Development of an Experimental Intracranial PDX Model of Human Glioblastoma in NSG Mice

Objective: Establishment of an orthotopic intracranial model from human glioblastoma cell culture in immunodeficient mice is important both for studying the invasiveness and aggressiveness of tumor cells and for developing a reliable model for assessing the effectiveness of new drugs for glioblastoma therapy. The aim of this work was to perform a comparative study of tumorigenicity of established and primary patient-derived glioblastoma cells during subcutaneous and orthotopic intracranial xenotransplantation into immunodeficient NSG mice. Methods: The glioblastoma cell line U87MG and primary patient-derived glioblastoma cells (022 culture) were characterized in terms of morphology and molecular subtype. The expression of specific markers was analyzed by RNA-seq. Cells were xenografted into immunodeficient NSG mice either subcutaneously or orthotopically into the corpus striatum. Tumors were examined using immunohistochemical staining for glial markers. Results and Discussion: It was shown that in both groups of animals with orthotopic xenografts, tumors grew both deep into the brain tissue and on the brain surface, and in the case of the primary 022 culture, growth toward the ventricles was also noted. Morphologically, primary 022 cells had an epithelioid morphology, while U87MG cells were more sarcomatoid. Importantly, the U87MG cell line was tumorigenic in both localizations. However, the primary 022 culture formed tumors only during intracranial, but not during subcutaneous xenotransplantation, which indicates the neurospecificity of this model. Conclusions: The primary patient-derived glioblastoma culture 022 may serve as a more relevant model of glioblastoma compared to the U87MG cell line-based model.

● **Data section**

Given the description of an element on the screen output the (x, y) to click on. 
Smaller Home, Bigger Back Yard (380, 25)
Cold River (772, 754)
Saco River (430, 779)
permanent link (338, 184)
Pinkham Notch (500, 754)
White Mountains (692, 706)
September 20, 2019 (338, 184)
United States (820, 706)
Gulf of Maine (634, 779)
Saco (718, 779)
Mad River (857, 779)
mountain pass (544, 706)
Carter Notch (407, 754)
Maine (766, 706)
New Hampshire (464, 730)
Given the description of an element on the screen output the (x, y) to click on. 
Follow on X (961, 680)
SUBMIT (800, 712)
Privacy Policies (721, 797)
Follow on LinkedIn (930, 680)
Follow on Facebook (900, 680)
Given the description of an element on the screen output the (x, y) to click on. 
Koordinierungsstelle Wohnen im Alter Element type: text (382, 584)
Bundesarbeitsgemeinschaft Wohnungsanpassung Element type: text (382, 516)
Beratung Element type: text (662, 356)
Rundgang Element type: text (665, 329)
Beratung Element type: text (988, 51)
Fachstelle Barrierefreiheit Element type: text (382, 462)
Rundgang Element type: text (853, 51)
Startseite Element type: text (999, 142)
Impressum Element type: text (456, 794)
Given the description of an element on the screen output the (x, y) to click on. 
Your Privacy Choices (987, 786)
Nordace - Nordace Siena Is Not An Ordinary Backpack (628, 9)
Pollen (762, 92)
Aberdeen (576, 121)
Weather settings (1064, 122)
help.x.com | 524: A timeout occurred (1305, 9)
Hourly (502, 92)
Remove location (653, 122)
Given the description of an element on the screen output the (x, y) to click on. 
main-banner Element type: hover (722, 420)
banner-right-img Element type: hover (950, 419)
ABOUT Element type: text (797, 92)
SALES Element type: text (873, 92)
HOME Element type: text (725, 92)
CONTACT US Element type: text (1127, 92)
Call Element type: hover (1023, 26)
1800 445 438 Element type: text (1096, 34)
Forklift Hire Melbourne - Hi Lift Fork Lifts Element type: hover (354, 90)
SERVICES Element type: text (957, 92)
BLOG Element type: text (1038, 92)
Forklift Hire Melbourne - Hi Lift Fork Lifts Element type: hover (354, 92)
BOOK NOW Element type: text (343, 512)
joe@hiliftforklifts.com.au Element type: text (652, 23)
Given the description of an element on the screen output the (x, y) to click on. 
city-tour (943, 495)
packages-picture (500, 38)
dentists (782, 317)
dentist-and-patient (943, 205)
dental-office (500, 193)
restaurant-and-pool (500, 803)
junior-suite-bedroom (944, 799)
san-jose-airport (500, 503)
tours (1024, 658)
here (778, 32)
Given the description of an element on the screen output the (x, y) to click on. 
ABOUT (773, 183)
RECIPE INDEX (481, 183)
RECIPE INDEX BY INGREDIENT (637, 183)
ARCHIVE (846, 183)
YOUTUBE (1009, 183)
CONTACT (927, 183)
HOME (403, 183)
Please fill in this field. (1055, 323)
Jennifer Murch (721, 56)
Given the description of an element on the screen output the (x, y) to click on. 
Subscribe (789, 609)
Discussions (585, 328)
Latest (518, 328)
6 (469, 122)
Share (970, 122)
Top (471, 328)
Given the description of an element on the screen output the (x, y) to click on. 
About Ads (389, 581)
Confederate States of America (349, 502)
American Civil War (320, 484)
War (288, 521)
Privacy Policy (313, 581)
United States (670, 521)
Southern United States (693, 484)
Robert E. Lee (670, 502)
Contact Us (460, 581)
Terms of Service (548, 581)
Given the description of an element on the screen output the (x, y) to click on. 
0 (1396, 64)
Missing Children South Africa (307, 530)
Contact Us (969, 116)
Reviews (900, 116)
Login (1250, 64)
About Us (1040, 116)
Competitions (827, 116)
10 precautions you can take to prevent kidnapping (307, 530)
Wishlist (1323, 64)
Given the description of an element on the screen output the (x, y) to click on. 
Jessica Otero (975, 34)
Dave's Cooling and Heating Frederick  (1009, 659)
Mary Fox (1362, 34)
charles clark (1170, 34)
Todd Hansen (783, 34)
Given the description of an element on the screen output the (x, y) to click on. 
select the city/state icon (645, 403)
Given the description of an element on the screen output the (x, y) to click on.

● **Description of the task**
Reproduce, word for word, the full text about the glioblastoma mouse model shown above the rows.

● **Completed task**
Development of an Experimental Intracranial PDX Model of Human Glioblastoma in NSG Mice

Objective: Establishment of an orthotopic intracranial model from human glioblastoma cell culture in immunodeficient mice is important both for studying the invasiveness and aggressiveness of tumor cells and for developing a reliable model for assessing the effectiveness of new drugs for glioblastoma therapy. The aim of this work was to perform a comparative study of tumorigenicity of established and primary patient-derived glioblastoma cells during subcutaneous and orthotopic intracranial xenotransplantation into immunodeficient NSG mice. Methods: The glioblastoma cell line U87MG and primary patient-derived glioblastoma cells (022 culture) were characterized in terms of morphology and molecular subtype. The expression of specific markers was analyzed by RNA-seq. Cells were xenografted into immunodeficient NSG mice either subcutaneously or orthotopically into the corpus striatum. Tumors were examined using immunohistochemical staining for glial markers. Results and Discussion: It was shown that in both groups of animals with orthotopic xenografts, tumors grew both deep into the brain tissue and on the brain surface, and in the case of the primary 022 culture, growth toward the ventricles was also noted. Morphologically, primary 022 cells had an epithelioid morphology, while U87MG cells were more sarcomatoid. Importantly, the U87MG cell line was tumorigenic in both localizations. However, the primary 022 culture formed tumors only during intracranial, but not during subcutaneous xenotransplantation, which indicates the neurospecificity of this model. Conclusions: The primary patient-derived glioblastoma culture 022 may serve as a more relevant model of glioblastoma compared to the U87MG cell line-based model.